=== Items from a dataset ===
----------------

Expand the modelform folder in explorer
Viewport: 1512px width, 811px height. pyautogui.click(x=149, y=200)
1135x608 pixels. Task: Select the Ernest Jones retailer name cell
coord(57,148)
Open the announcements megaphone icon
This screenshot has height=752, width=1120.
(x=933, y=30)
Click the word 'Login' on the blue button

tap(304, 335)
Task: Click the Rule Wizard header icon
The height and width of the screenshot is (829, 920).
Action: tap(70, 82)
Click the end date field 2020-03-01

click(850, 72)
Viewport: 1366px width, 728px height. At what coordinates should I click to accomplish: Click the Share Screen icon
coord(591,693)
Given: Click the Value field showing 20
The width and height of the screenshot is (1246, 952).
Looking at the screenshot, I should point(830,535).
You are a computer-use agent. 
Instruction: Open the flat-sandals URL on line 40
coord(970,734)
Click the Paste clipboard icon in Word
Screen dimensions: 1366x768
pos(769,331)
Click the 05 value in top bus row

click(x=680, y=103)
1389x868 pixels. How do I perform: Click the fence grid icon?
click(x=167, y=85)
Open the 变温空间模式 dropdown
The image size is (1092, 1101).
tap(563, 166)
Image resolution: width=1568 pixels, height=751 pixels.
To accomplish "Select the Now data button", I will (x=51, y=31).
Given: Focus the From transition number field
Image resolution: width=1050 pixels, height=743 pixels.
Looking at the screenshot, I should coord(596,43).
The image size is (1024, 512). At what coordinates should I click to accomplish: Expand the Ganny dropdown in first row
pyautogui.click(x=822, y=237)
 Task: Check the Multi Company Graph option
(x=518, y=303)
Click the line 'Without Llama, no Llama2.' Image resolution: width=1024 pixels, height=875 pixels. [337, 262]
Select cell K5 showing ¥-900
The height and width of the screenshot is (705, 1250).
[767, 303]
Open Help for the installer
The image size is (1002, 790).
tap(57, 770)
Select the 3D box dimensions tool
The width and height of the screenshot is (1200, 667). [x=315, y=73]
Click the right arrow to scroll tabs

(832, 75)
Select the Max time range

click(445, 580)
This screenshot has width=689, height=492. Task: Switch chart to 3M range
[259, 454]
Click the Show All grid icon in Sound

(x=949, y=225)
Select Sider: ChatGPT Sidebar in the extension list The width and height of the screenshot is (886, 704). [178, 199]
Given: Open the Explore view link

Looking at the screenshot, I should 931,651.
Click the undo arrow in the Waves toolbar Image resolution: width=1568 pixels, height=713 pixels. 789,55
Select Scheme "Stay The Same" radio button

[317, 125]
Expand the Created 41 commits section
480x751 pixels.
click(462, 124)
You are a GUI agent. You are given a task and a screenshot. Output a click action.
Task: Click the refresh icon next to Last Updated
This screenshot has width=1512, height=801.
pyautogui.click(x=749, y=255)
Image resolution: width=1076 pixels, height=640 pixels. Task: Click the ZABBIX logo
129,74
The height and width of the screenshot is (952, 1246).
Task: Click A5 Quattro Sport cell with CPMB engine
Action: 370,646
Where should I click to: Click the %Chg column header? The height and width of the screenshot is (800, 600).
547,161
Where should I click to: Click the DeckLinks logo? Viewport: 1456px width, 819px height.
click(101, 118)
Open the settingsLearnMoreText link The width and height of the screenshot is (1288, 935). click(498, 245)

----------------

=== Directive ===
Gather each line of the material above that contains the word "Expand" and copy those lines out in full.

=== Exercise result ===
Expand the modelform folder in explorer
The image size is (1024, 512). At what coordinates should I click to accomplish: Expand the Ganny dropdown in first row
Expand the Created 41 commits section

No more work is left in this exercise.